• PROBLEM:
Starting with the line that contains "Where should I click to: Open theknot.com", reproduce each line through the end of the listing below, with no other output.

RECORDS FOR PROCESSING below:

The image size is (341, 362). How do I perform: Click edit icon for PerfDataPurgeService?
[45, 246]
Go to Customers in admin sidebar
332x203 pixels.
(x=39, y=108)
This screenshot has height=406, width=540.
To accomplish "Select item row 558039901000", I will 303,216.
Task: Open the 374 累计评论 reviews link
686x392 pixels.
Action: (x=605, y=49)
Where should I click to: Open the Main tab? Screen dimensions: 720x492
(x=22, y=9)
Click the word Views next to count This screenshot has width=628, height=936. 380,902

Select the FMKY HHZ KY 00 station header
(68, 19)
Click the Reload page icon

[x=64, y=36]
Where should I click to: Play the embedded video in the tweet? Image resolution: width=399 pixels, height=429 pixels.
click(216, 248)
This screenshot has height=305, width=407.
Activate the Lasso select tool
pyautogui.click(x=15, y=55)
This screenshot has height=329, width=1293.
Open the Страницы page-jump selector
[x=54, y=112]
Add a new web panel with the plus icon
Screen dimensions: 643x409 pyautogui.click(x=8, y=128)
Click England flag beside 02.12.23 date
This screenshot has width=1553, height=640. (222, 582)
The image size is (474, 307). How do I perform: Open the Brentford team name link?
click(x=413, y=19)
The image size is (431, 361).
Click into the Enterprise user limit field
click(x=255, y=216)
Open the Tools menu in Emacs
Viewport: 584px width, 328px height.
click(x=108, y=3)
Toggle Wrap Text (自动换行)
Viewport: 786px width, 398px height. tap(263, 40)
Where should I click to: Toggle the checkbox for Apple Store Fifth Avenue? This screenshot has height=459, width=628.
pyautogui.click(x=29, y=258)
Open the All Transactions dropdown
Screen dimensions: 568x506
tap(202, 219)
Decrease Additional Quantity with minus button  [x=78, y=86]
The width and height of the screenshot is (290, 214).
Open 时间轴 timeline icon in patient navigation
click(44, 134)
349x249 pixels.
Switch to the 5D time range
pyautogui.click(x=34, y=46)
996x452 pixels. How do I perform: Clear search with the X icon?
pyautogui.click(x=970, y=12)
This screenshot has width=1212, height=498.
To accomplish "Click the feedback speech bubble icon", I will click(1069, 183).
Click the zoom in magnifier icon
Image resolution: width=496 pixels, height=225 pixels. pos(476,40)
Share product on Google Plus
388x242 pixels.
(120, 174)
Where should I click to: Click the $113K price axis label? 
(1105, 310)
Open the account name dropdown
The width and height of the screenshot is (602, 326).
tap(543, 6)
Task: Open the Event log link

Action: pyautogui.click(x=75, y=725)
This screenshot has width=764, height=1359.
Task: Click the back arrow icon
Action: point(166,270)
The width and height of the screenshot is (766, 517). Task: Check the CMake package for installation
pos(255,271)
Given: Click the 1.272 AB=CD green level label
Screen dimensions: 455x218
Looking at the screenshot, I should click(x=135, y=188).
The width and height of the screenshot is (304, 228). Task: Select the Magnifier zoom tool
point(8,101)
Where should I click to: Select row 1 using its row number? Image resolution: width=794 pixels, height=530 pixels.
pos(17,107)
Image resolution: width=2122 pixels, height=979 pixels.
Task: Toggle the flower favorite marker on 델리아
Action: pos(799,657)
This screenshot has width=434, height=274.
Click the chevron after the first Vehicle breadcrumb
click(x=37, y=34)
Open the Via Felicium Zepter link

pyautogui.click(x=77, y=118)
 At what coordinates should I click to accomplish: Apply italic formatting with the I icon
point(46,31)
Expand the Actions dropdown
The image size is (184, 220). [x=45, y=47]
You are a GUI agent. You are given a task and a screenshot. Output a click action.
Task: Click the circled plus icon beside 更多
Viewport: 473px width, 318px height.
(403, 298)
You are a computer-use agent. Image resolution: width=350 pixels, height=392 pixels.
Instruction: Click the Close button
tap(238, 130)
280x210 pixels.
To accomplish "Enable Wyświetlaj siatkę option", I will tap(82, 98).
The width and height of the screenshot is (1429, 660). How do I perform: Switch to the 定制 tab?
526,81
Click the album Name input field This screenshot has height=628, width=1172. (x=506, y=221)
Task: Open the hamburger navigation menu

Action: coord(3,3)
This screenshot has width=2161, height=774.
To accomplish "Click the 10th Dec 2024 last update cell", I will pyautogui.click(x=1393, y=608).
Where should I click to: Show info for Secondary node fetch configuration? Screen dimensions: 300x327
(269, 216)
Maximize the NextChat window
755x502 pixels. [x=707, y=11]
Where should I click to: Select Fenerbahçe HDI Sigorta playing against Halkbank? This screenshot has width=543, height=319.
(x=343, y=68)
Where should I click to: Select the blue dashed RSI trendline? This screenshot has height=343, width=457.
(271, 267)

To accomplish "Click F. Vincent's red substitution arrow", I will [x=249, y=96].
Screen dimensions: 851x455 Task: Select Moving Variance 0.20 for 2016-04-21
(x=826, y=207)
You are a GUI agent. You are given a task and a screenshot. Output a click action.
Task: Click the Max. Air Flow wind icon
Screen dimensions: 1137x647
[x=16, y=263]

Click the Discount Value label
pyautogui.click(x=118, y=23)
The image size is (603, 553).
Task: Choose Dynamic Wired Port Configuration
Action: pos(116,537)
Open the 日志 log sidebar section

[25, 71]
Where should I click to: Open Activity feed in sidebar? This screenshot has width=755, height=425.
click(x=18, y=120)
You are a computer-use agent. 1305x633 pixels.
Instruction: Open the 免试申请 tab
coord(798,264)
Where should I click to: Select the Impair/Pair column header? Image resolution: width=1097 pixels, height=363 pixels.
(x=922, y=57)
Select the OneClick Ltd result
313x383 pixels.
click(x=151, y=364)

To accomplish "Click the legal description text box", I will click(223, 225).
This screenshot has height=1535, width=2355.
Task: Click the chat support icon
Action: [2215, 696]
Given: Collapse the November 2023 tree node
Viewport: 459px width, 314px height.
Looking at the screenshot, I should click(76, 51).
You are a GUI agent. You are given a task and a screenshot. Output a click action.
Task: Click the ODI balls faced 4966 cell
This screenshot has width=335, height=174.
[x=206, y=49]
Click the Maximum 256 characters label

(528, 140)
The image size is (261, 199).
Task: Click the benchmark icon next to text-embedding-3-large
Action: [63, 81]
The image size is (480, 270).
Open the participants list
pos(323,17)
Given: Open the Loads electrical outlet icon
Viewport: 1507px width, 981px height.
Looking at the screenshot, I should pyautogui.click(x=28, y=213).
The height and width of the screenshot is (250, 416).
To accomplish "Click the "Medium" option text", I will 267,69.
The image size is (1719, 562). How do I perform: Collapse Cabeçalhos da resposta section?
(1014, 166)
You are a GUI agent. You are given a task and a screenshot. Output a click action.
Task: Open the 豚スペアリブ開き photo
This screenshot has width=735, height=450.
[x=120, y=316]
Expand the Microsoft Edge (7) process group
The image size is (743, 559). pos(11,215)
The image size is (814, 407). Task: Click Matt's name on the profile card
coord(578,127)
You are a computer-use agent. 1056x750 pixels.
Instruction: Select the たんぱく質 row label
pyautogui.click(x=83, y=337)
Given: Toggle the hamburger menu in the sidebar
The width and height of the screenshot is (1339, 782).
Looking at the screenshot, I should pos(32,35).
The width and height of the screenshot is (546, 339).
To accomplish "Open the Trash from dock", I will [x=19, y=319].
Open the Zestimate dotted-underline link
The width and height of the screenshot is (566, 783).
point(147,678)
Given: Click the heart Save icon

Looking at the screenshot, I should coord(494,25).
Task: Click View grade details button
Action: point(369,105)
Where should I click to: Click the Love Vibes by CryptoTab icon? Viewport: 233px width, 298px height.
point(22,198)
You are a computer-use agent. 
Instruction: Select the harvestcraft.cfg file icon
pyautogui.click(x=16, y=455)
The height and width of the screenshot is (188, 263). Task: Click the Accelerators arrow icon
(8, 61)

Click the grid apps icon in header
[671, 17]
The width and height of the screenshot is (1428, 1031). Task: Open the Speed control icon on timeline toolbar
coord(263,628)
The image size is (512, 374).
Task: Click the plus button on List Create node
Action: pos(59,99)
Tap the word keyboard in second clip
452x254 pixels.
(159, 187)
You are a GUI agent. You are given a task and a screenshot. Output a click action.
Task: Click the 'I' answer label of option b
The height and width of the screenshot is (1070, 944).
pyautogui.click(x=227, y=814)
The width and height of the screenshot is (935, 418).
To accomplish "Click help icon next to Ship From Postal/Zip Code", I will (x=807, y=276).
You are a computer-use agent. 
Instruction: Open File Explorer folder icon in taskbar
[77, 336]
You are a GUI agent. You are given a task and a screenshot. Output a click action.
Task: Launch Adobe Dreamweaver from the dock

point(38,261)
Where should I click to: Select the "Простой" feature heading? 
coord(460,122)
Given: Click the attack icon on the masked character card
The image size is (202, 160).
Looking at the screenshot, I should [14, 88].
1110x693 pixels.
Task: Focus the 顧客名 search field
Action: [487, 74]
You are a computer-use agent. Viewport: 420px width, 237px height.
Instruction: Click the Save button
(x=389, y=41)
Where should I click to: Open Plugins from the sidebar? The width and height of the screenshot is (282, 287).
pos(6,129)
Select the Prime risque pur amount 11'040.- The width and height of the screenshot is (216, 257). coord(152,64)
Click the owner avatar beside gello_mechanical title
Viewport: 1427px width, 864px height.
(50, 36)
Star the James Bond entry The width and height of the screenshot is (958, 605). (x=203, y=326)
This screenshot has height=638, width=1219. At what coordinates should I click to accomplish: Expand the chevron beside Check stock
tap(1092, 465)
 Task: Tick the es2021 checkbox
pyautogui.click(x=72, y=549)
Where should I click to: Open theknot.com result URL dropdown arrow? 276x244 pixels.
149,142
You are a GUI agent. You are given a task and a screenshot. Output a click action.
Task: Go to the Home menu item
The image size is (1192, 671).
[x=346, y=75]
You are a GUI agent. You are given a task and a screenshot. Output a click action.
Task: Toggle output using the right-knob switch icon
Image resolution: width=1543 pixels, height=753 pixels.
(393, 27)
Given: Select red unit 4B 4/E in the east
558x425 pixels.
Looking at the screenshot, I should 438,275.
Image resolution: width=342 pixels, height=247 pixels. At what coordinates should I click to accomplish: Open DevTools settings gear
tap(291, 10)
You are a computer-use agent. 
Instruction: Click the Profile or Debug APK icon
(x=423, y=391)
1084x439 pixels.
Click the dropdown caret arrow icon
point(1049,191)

End of RECORDS FOR PROCESSING.

• RESPONSE:
Where should I click to: Open theknot.com result URL dropdown arrow? 276x244 pixels.
149,142
You are a GUI agent. You are given a task and a screenshot. Output a click action.
Task: Go to the Home menu item
The image size is (1192, 671).
[x=346, y=75]
You are a GUI agent. You are given a task and a screenshot. Output a click action.
Task: Toggle output using the right-knob switch icon
Image resolution: width=1543 pixels, height=753 pixels.
(393, 27)
Given: Select red unit 4B 4/E in the east
558x425 pixels.
Looking at the screenshot, I should 438,275.
Image resolution: width=342 pixels, height=247 pixels. At what coordinates should I click to accomplish: Open DevTools settings gear
tap(291, 10)
You are a computer-use agent. 
Instruction: Click the Profile or Debug APK icon
(x=423, y=391)
1084x439 pixels.
Click the dropdown caret arrow icon
point(1049,191)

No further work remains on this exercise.